**ACTION ITEM:** Select and copy out every line in the records containing "with".

Collected data entries:
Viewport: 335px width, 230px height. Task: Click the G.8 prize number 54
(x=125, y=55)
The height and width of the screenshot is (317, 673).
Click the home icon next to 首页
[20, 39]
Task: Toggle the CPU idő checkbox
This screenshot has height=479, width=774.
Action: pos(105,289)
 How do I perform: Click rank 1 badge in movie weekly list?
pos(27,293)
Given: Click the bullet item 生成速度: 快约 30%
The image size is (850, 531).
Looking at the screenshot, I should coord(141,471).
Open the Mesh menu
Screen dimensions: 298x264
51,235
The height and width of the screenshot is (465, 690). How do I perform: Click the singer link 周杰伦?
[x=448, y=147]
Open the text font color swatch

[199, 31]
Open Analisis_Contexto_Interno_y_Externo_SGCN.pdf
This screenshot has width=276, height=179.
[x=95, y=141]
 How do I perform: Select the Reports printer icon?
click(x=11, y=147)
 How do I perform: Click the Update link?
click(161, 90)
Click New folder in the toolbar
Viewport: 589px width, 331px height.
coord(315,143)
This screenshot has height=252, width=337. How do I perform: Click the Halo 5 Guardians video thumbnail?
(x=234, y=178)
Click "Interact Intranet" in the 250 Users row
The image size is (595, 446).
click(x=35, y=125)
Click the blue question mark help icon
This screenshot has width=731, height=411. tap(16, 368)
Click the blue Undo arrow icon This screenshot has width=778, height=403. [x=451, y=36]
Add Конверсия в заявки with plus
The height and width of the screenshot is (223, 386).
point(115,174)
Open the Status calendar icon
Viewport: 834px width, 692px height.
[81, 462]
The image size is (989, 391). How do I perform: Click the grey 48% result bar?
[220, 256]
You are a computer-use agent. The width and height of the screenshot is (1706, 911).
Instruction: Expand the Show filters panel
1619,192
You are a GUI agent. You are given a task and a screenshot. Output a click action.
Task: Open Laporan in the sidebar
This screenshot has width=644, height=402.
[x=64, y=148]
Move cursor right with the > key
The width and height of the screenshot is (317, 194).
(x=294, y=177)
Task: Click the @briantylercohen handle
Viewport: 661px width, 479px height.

**SOLUTION FOR THIS EXERCISE:**
Add Конверсия в заявки with plus
Move cursor right with the > key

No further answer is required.